### Problem to work on
Your copy starts at the line containing "The image size" and ends at the last line below. Copy exactly, without pictures.

[Given data Boundary: Start]

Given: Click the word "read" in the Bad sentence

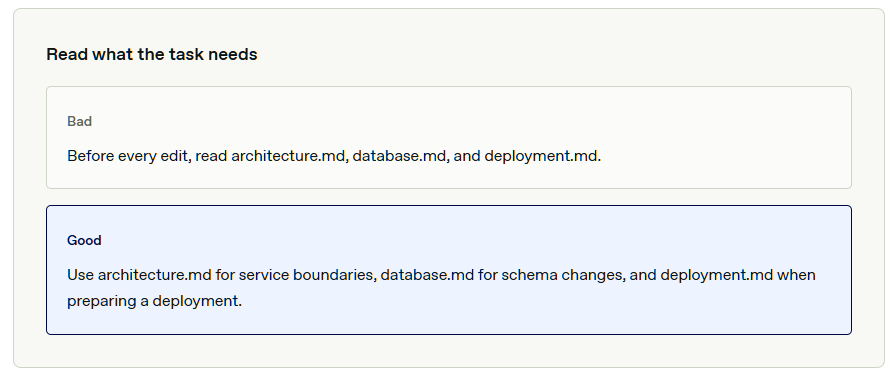Looking at the screenshot, I should [211, 156].
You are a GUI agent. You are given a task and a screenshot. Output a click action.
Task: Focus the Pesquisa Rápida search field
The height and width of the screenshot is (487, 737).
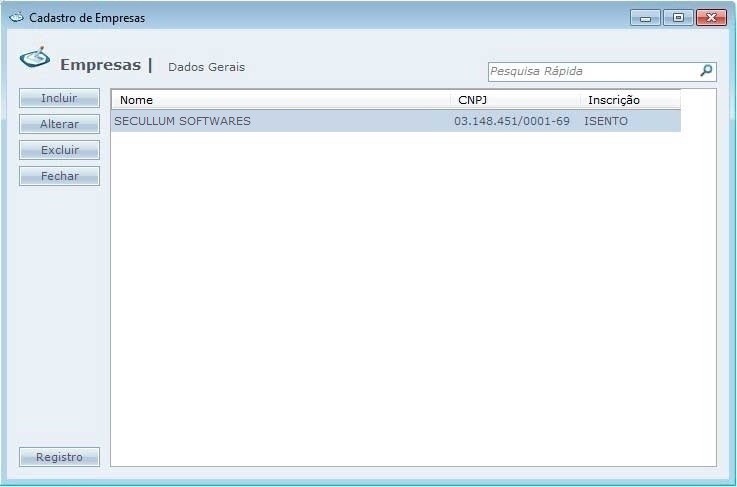click(592, 72)
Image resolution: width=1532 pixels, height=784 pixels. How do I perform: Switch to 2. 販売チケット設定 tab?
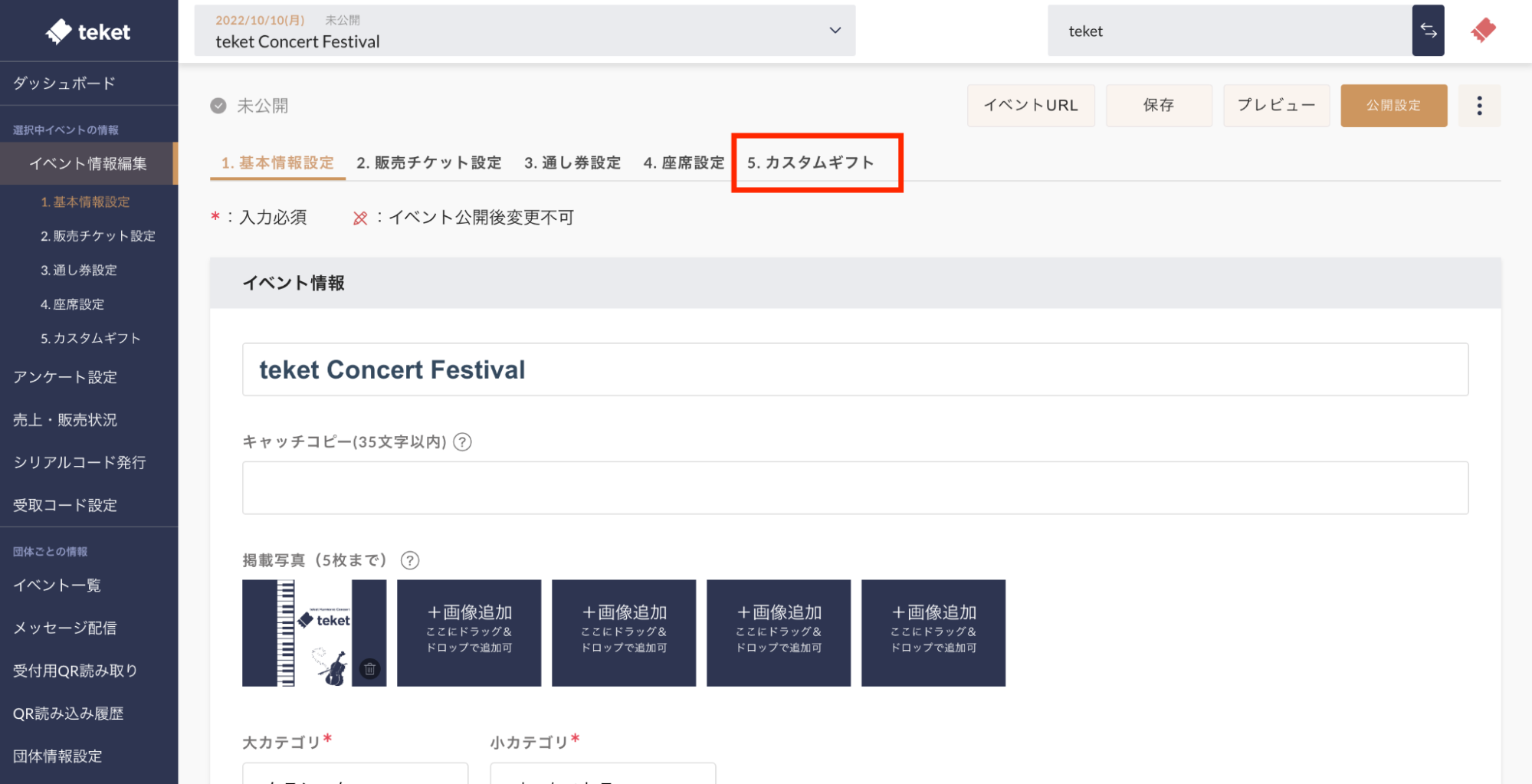click(x=428, y=162)
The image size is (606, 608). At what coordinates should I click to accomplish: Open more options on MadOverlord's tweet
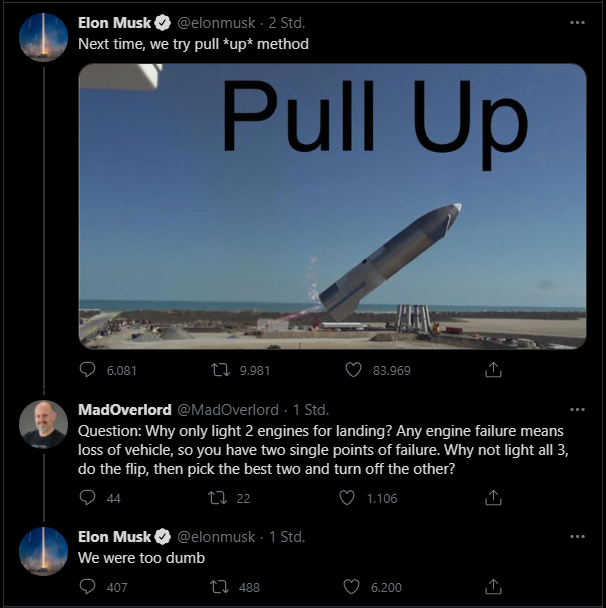(577, 410)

[Given data Boundary: End]

### Solution
The image size is (606, 608). At what coordinates should I click to accomplish: Open more options on MadOverlord's tweet
(577, 410)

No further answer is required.